ここ最近、GYAO!でダリオ・アルジェントの作品がやたらと配信されていて、ちょっとしたダリオ・アルジェント祭り状態だったので、観られるだけ観ました。

古いイタリアン・ホラーの雰囲気が好きなのです♪

順番に感想でも述べようかと思います。

まず「シャドー」から。


ダリオ・アルジェントと言うと、私のイメージでは「サスペリア」や「フェノミナ」(←後日こちらも感想書くべ)みたいな、エグいホラーを作る人……でしたが、この「シャドー」を含め、初期の頃はほぼサスペンス作品。

予告編を見るとわかるようにホラー要素も入ってるけど、殺人事件の犯人を暴くのが軸なので、ジャンル分けするとしたらホラー・サスペンスかな、と。





小説家ニールは新作の宣伝のためにローマにやってくるが、自分の小説と同じ手口の殺人事件が起こり、ニール自身にも犯人から電話や手紙がきて狙われるハメに。

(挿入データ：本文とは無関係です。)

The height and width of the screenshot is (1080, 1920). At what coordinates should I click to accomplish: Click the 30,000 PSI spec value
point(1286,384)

独自に犯人探しを始めるが、周りの人間が次々と殺されてゆくので、もうこれ以上は危険と判断し帰国。

しかしその後も犯行は続き……。


という感じで、あらすじだけを見れば完全なる2時間サスペンス。


他のダリオ・アルジェント作品を見てても、恐ろしいほど都合良く現れる犯人とか、ツッコミどころは多々ありますがそんなことは忘れましょう。

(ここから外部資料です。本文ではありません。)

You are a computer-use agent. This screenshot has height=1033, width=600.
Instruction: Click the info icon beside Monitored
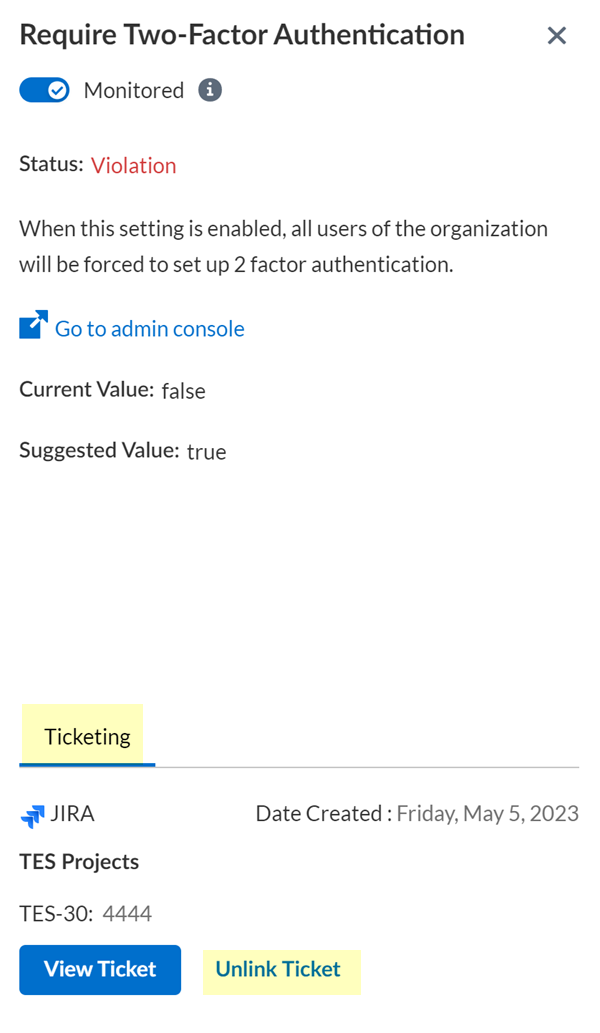pos(209,90)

今のサスペンスものは、ちょっとのスキも許されないほど緻密にアリバイだの何だのをしっかりと練っておかねば、ソッコーでケチをつけられますが、これはこれでいいのです!

辻褄があわないとか、そんなことを言うのは野暮ってもんです。


そして実は、これ、私ラストシーンをすでに知っていたのです。

子供の頃、テレビでホラー映画を紹介する番組をやっていて、その時にこのシャドーが紹介されていました。

そして堂々とラストシーンを垂れ流しておりました。

犯人と、その最期を……。

ネタバレ全開。

考えてみると、真昼間の子供が見る時間帯で首チョンパだの内臓グチャリだのという映像を平気で流す、良き時代だったのです。

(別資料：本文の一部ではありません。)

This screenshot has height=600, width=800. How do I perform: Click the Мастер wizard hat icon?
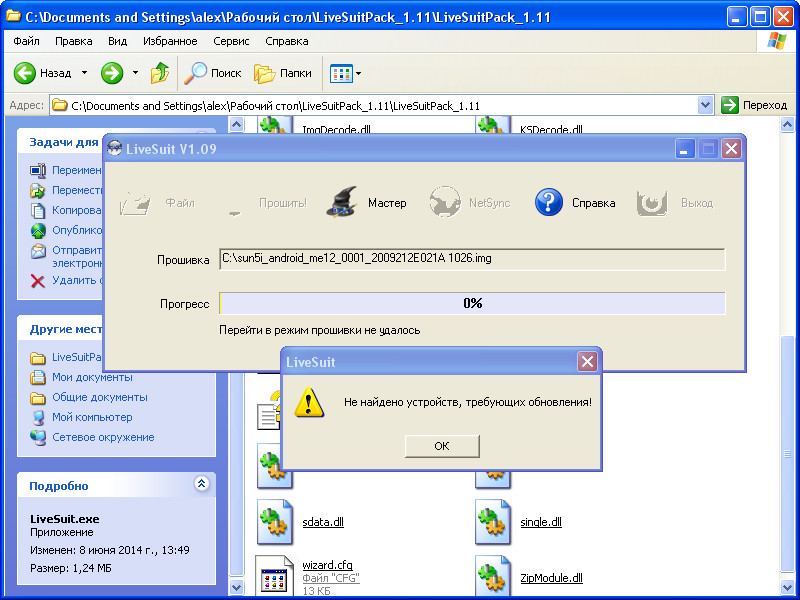344,202
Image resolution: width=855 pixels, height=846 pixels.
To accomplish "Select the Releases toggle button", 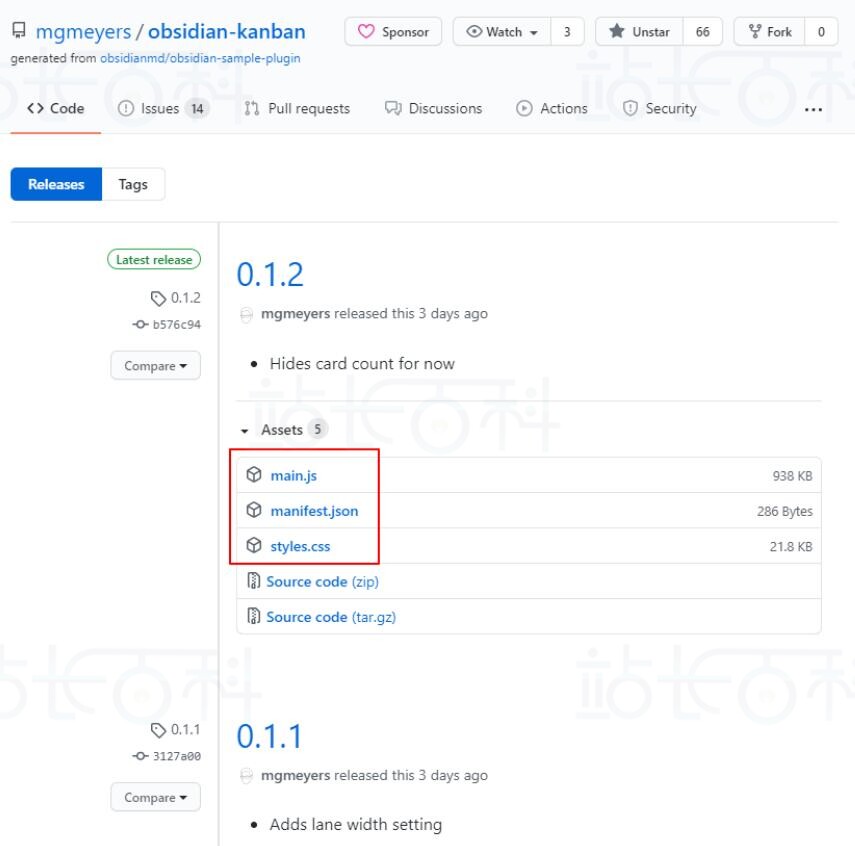I will pos(56,184).
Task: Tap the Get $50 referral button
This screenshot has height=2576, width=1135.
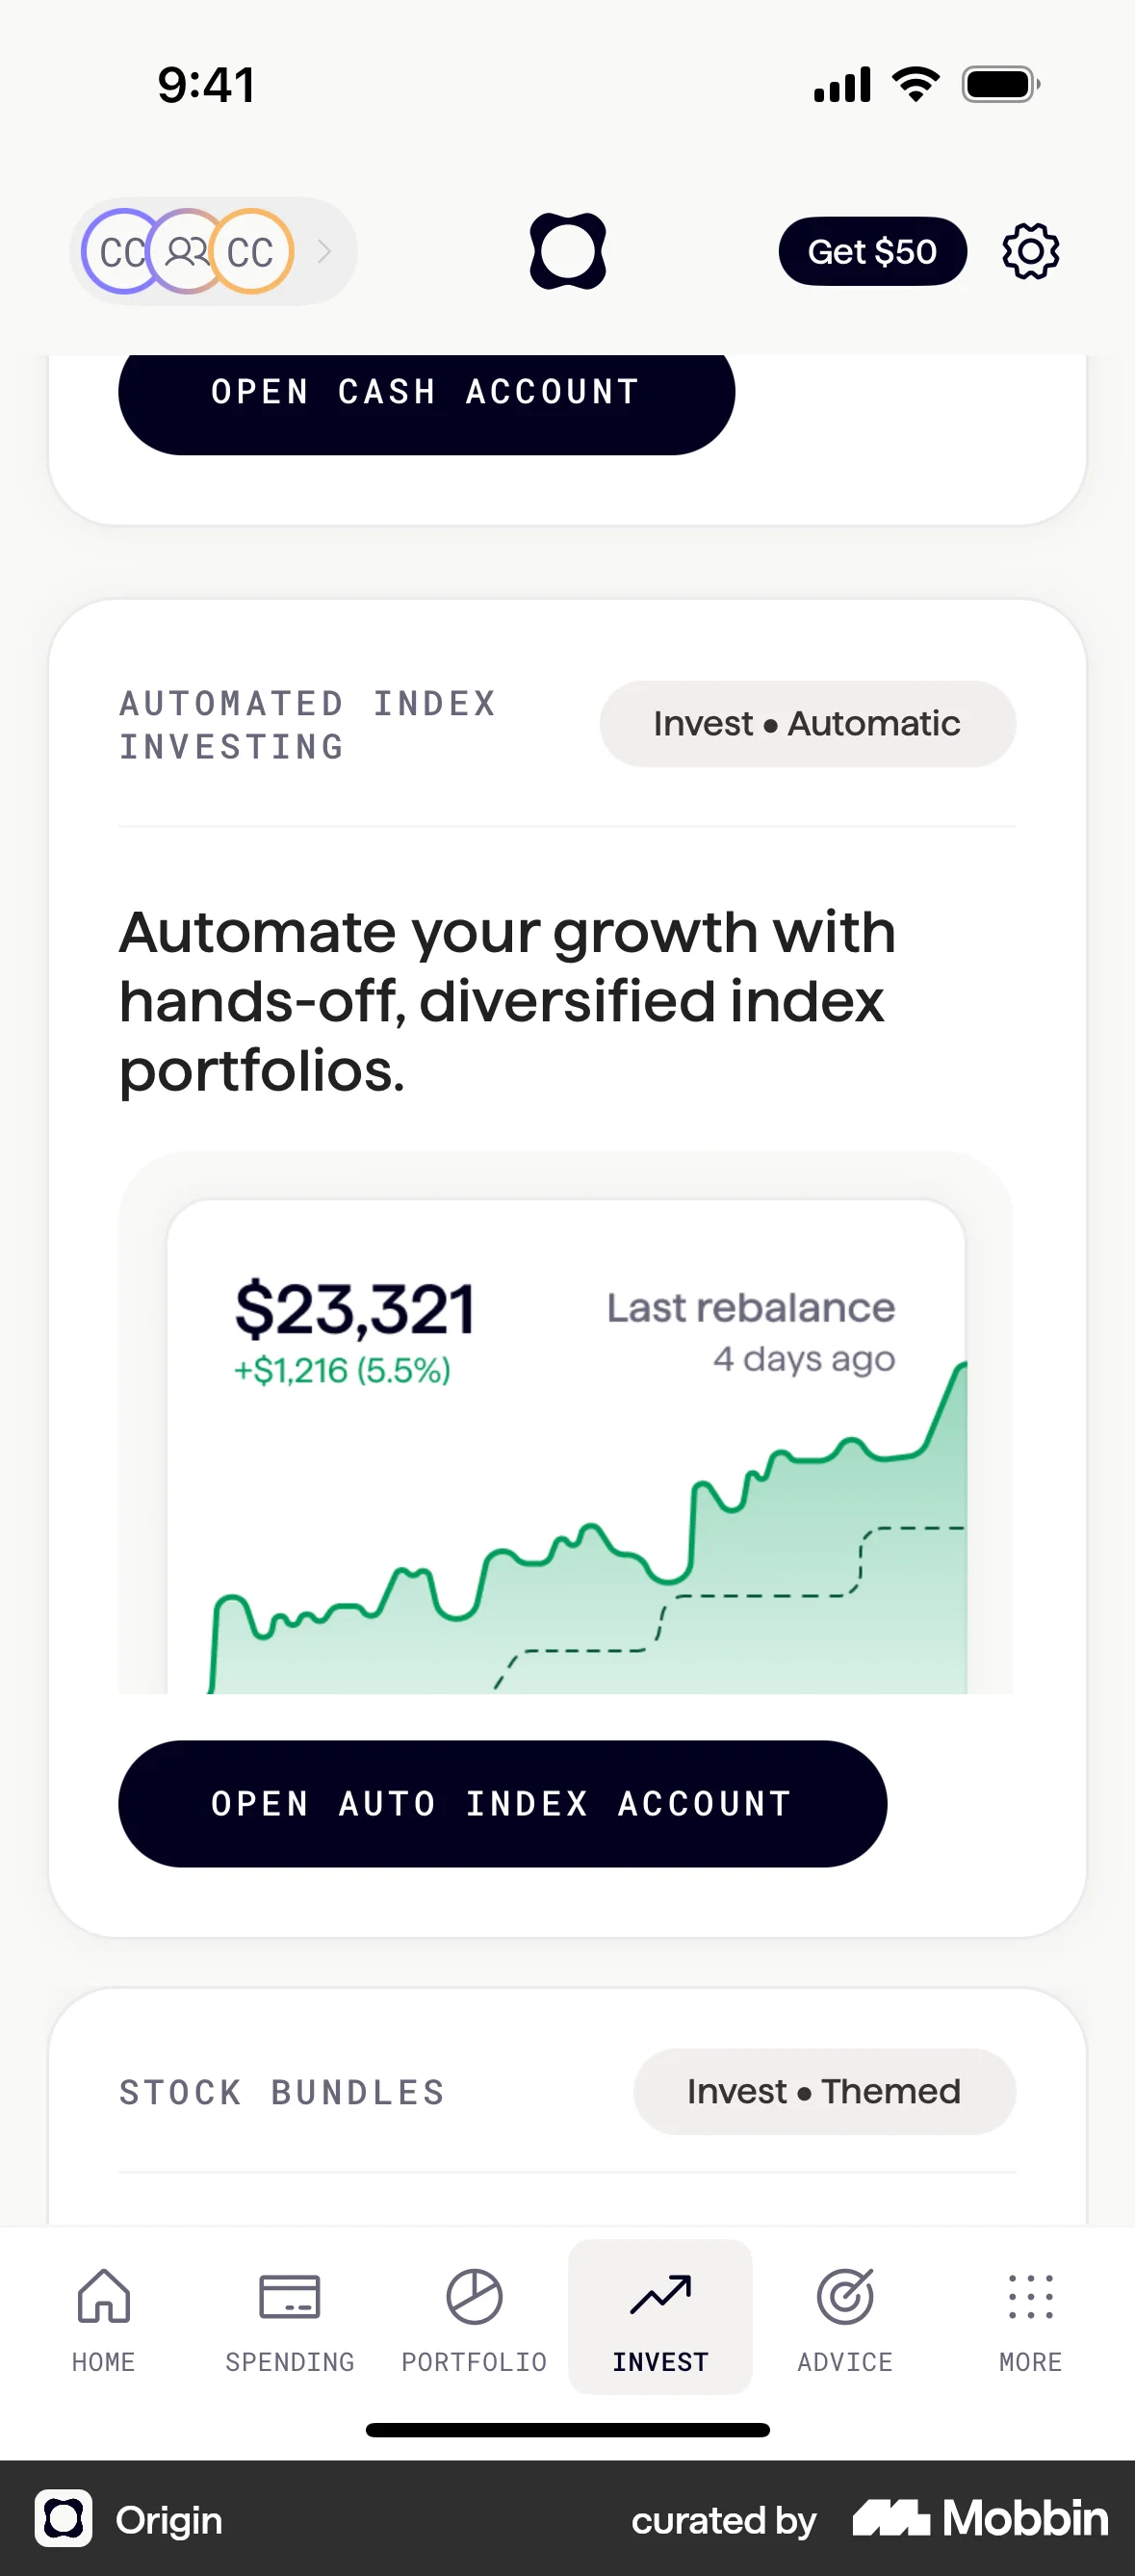Action: 872,251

おまけにネタバレしちゃっても、誰も文句など言わない時代だったのです。

子供心にそのラストシーンが衝撃的だったので今でも覚えていて、作品を見たとき、その人物が登場した瞬間に「ああ…確かこの人が犯人だったな……」と、分かってしまった&懐かしんでしまった次第です。

白いリネンの穴から覗いた、驚愕した表情の女性がヒュッと切られるショットは目に焼き付いております。


ちなみに、刑事さんの役でジュリアーノ・ジェンマが出ていた。